=== STORED ROWS ===

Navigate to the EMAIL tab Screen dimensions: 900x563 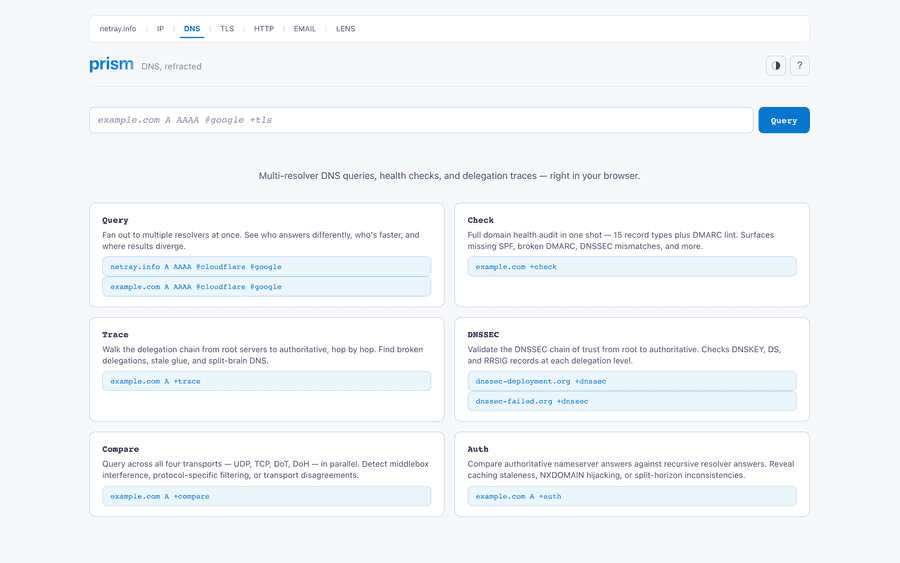[305, 29]
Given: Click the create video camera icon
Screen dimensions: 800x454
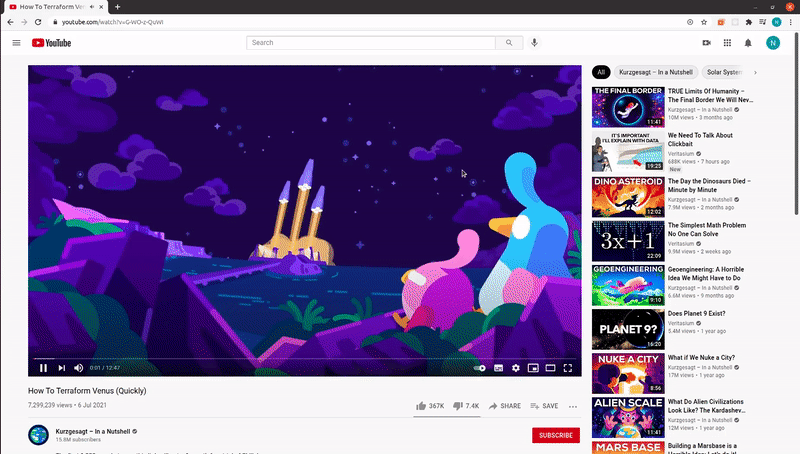Looking at the screenshot, I should click(x=706, y=43).
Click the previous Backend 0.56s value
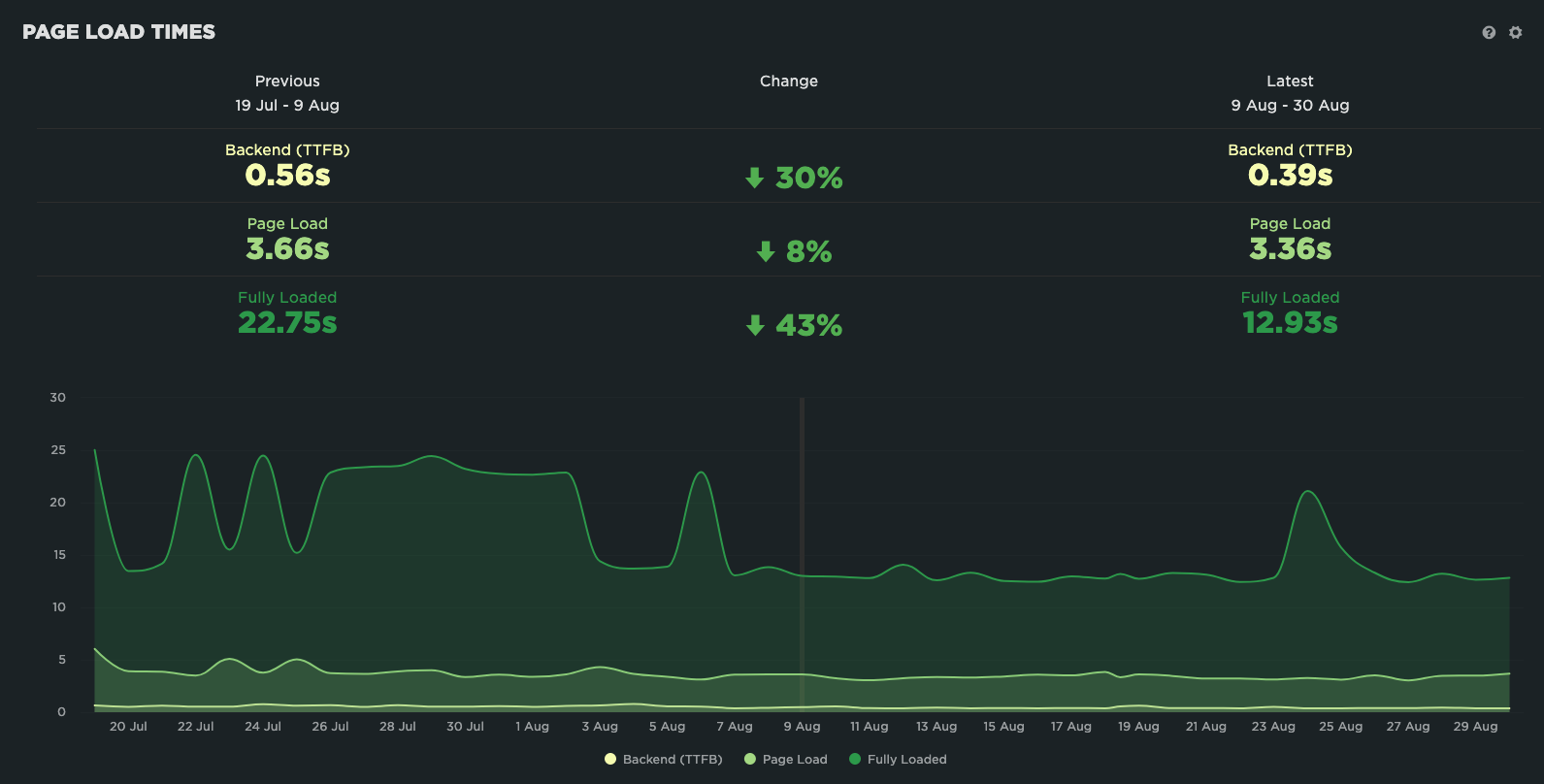This screenshot has width=1544, height=784. pos(287,175)
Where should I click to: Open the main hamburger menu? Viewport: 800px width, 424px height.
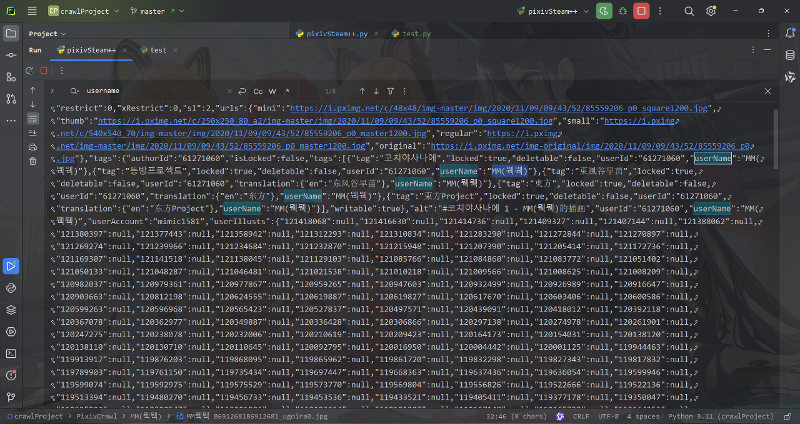pos(32,11)
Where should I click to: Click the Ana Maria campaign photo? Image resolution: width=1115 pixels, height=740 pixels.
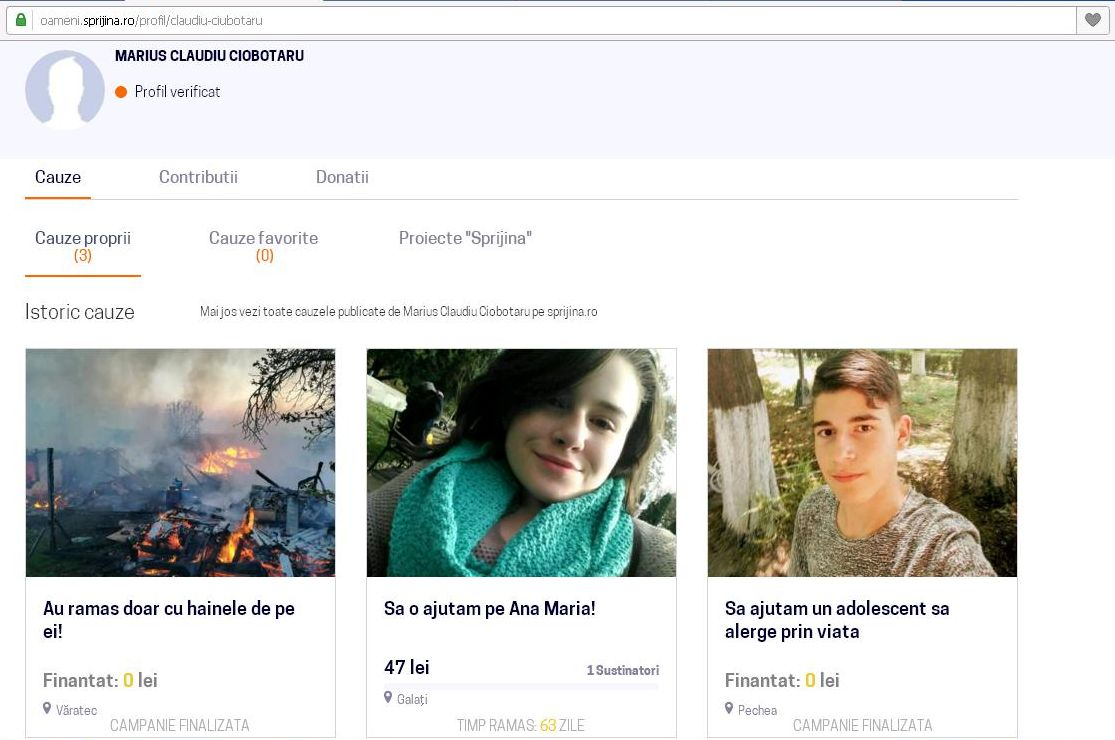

===

PROBLEM TO SOLVE
Reproduce the records from the line containing "Click the previous Backend 0.56s value" through the end of the records, substituting "navigation" for "hamburger" and leaving everything else unchanged. Omit the pictures.

TASK ANSWER
Click the previous Backend 0.56s value
This screenshot has width=1544, height=784. pos(287,175)
Where should I click to: Open the main navigation menu? Viewport: 800px width, 424px height.
pos(32,11)
Where should I click to: Click the Ana Maria campaign photo? Image resolution: width=1115 pixels, height=740 pixels.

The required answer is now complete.